Conclusion: Liberty in a Changing World
The story of civil liberties in the United States is one of constant tension—between freedom and order, the individual and the state, security and justice. From the colonial struggles for religious liberty to modern debates over digital privacy, Americans have continually redefined what it means to be free. The Bill of Rights provides the foundation for these freedoms, but it has never been a static document. Its meaning has evolved through Supreme Court decisions, political movements, and the changing values of each generation.
At times of crisis—wars, terrorist attacks, pandemics—the balance has tilted toward security, often at the expense of liberty. Yet history shows that civil liberties, once restricted, can be difficult to reclaim. Each generation must therefore decide how much power government should wield in the name of protection, and how much freedom individuals are willing to risk in pursuit of true self-government.

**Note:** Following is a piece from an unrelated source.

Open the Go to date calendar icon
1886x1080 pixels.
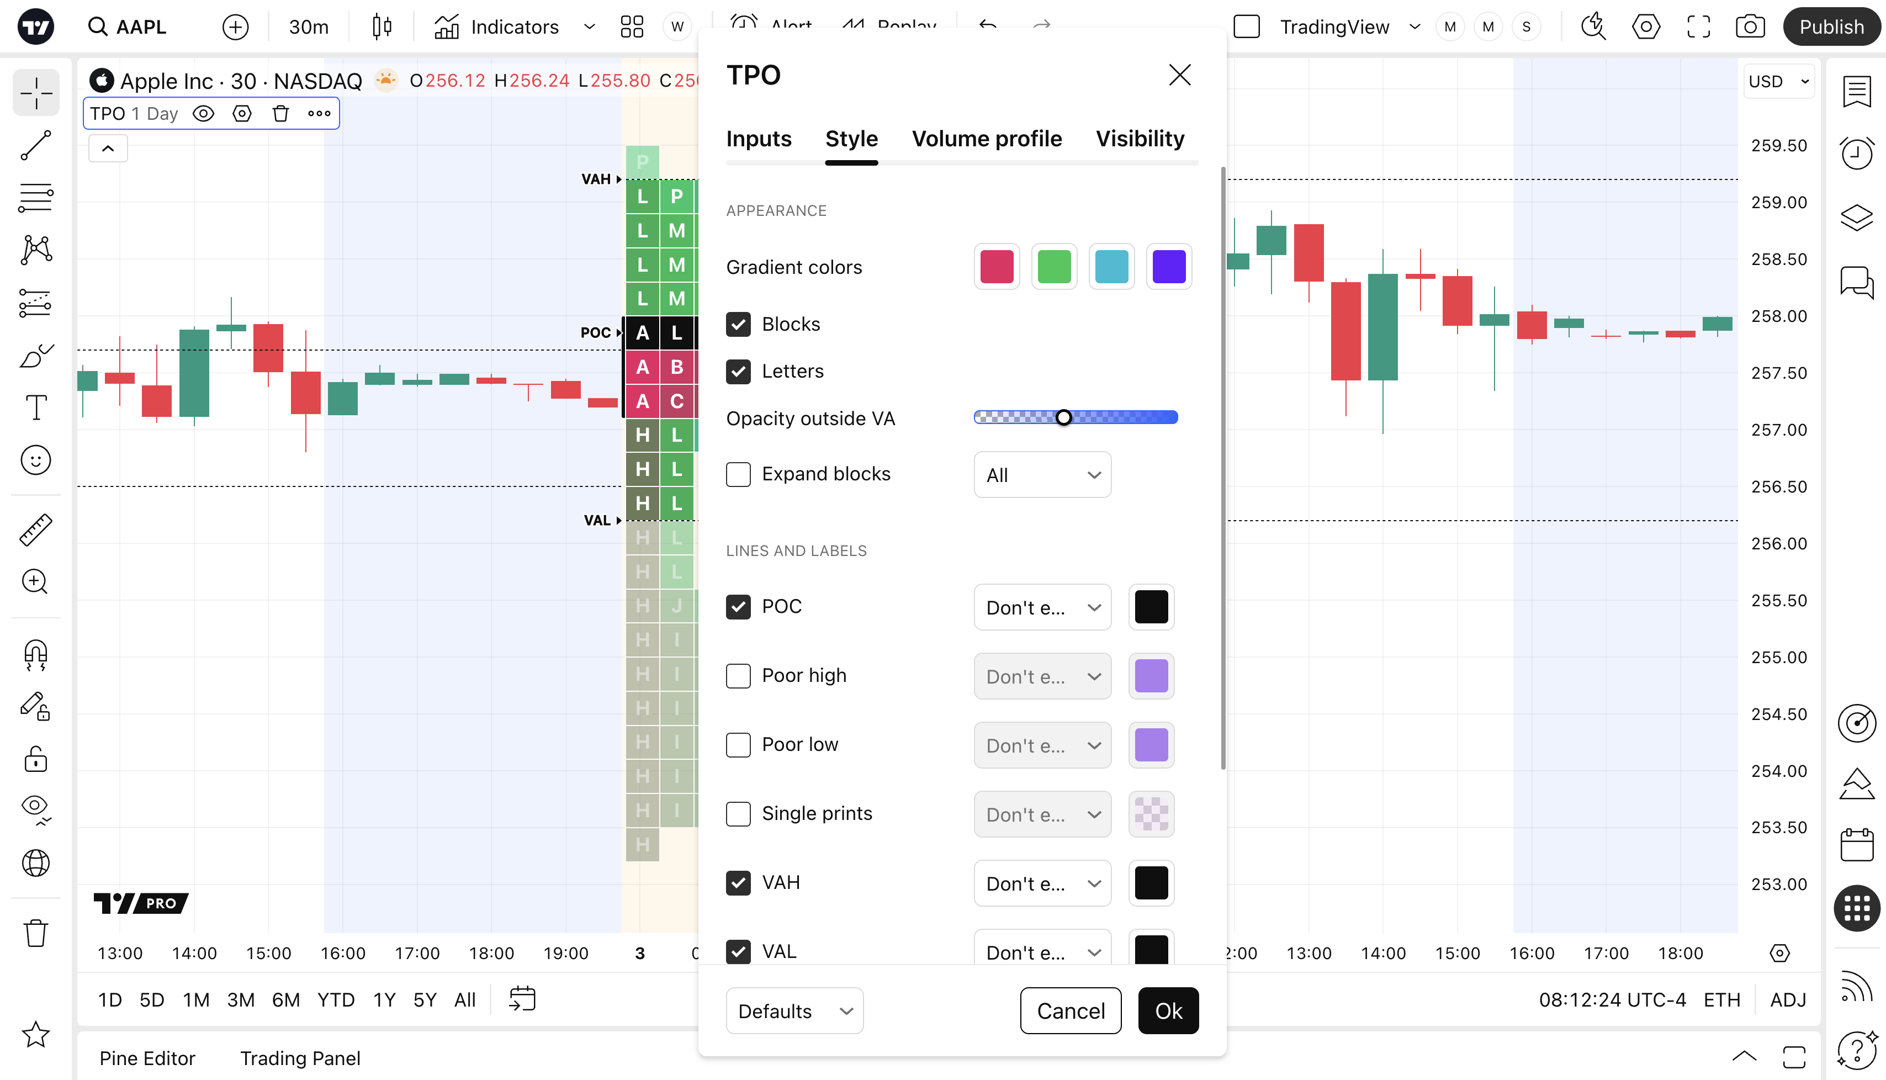coord(522,999)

The challenge is not merely legal but moral and civic: how to sustain a society that protects both the safety and the dignity of all people. Civil liberties safeguard the minority against the majority, the individual against the state, and the powerless against the powerful. They are the guardrails of democracy, the limits that preserve our ability to speak, believe, and live freely.
As technology reshapes communication and surveillance, and as new questions arise about privacy, and equality, the struggle to define and defend liberty will continue. Civil liberties are not self-enforcing; they survive only when citizens understand them, demand them, and extend them to others—even, and especially, when it is inconvenient to do so. In that sense, the ongoing defense of civil liberties is not just a constitutional duty, it is the most enduring expression of the American experiment itself.
Glossary
Bill of Rights: The first ten amendments to the U.S. Constitution.
Civil liberties: The freedoms individuals have which are protected from government interference by constitutional provisions, laws, and practices.
Classical Liberalism: Government exists primarily to protect natural rights—such as life, liberty, and property—while limiting its interference in people’s lives.
Clear-and-present-danger test: Limitations on free speech for the protection of the public.
Constitutionalism: Constitutional limitations on the degree to which the majority can interfere with the lives of the minority.
Due Process of Law: A fundamental principle in the U.S. legal system, guaranteed by the Fifth and Fourteenth Amendments to the Constitution that ensures fairness and protection against arbitrary government actions by requiring that all legal procedures be followed and that individuals have the opportunity to be heard and defend their rights.
Establishment Clause: First Amendment clause that prevents the government from creating an official religion or favoring one religion over others.
Exclusionary rule: Evidence obtained illegally should be excluded from admission at trial.
Free Exercise Clause: First Amendment clause that protects individuals’ rights to practice their religion freely without government interference.
Habeas Corpus: a Latin term meaning "you shall have the body." Enshrined in Article I, Section 9 of the Constitution, the writ of habeas corpus allows individuals to challenge the legality of their detention before a neutral judge.
Incorporation: A legal principle that extends the protections of the Bill of Rights to state governments through the Fourteenth Amendment’s Due Process Clause.
Natural Rights: Rights such as life, liberty, and property that all individual have simply by being human and are thus natural and unalienable.
Unalienable Rights: Rights endowed to all people simply by virtue of being human.